With Addison being so young there is still so much we don’t know. It’s a watch and wait experience. She has been seizure free which is wonderful, but it’s always a possibility. Her hips are free from dysplasia and vision and hearing are great. Her speech is delayed but we are working on it. She loves babbling, just no words yet. We are hopeful for her motor skills, but we are real too. When she reaches that point of walking, she will most likely need to wear a brace or need assistance from a walker at first. When it comes time to conquer something with two hands, she may just find a way around it with one. As much as we continue to work with her left side it may never function the way her right does and that will be something we will just have to push through.
We have what I like to refer to as our “village”. They are our family and friends, and they are our life support. Life has taught us that we need this village. Made up of all types of relationships and support. We are grateful to be able to have so many people in our lives and our children’s lives that care and support all of us.
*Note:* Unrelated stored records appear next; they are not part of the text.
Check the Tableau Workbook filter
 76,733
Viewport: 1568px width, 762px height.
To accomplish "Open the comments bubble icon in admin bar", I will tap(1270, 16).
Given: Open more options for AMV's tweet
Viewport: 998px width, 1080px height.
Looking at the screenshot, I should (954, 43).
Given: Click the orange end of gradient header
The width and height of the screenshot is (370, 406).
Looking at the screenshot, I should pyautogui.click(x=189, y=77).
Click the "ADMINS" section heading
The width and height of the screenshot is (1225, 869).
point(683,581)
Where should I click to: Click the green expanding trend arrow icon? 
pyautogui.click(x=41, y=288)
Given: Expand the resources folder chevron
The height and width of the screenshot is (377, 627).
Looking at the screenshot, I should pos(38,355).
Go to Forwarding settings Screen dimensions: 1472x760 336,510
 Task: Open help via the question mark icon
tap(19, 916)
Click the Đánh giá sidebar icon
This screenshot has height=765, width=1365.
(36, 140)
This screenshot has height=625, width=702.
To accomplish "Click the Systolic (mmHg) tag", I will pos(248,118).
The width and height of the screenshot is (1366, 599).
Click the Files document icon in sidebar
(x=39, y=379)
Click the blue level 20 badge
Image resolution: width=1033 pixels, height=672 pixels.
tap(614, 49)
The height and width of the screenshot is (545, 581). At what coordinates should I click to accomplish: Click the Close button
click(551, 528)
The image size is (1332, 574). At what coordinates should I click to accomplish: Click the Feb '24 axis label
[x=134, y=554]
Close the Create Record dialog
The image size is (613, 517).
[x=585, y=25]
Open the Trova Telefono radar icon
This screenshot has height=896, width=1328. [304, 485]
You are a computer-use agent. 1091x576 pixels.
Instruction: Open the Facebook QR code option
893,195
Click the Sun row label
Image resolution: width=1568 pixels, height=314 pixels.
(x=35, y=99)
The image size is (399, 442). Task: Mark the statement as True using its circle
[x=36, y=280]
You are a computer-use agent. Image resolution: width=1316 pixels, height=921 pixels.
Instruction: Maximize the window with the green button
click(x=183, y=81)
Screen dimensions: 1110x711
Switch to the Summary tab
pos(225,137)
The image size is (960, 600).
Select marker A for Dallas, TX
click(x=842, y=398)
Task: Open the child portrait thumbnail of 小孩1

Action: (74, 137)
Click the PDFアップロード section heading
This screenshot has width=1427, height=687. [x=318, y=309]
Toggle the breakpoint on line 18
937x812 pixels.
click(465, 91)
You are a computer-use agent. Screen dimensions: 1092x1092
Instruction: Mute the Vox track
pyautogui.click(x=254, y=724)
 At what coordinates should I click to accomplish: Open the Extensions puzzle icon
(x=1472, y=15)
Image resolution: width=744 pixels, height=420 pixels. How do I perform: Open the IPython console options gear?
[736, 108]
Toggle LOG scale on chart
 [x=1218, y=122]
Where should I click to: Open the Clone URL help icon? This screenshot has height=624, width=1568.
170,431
Even if you aren’t dealing with Pediatric stroke, understand that some of us families are and we need your awareness and support. There is strength in numbers and we need your help to increase Pediatric Stroke Awareness! The more that people know about it, the more that people share, we can start to create a butterfly effect. The CHASA.org is an absolute gift for parents and children coping with pediatric stroke. We thank you so much for taking the time to read our daughter’s story and in making a donation to the CHASA organization so families like us can continue to keep these resources and blessings at our fingertips.